When demands on the protein folding machinery get too great, how does the cell know? Using a series of yeast mutants, Kimata et al. now suggest that oligomerization allows an ER stress sensor protein to recognize unfolded protein and signal distress.
Yeast's sole ER stress sensor is Ire1. It sits in the ER membrane and binds a chaperone called BiP on its luminal domain. Upon ER stress—the accumulation of unfolded proteins in the ER—BiP dissociates, and Ire1 autophosphorylates. This starts a signaling cascade that promotes production of a transcription factor that activates ER stress relief genes.

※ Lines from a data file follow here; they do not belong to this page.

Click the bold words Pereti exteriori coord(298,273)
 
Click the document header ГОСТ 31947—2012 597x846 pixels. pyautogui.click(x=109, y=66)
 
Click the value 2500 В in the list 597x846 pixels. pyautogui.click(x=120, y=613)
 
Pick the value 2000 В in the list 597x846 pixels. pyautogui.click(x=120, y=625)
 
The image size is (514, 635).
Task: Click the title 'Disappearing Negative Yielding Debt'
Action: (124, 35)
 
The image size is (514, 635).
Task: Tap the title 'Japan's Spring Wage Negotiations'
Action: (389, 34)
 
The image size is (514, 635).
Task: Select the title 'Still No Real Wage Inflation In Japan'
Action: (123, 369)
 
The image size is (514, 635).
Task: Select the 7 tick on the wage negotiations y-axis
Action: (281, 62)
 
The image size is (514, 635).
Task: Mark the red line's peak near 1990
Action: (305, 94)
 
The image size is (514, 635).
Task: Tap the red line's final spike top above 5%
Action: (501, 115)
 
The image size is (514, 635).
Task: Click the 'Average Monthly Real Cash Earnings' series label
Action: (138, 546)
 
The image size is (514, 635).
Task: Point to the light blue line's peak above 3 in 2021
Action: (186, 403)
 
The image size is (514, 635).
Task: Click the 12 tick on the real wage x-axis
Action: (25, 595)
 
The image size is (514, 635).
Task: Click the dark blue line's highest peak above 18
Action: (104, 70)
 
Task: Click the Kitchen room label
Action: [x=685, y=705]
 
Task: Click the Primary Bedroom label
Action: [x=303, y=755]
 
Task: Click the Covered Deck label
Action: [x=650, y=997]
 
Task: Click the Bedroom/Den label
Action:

BiP dissociation is not sufficient for activating Ire1, however; removal of the BiP-binding domain does not lead to constitutive activation, although Ire1 can still respond to ER stress. As the authors now show, BiP dissociation serves only to allow Ire1 monomers to oligomerize.
In turn, oligomerization allowed Ire1 to form a domain that recognized unfolded proteins, a step that is necessary for Ire1 activation. In vitro experiments confirmed that this domain of Ire1 directly binds unfolded proteins, although it is not yet clear how binding enables Ire1 activation. Given that certain conformational mutants of Ire1 are constitutively active, the authors suggest that the unfolded proteins probably trigger conformational changes that enable autophosphorylation and action. Why BiP is needed in this equation is yet to be determined.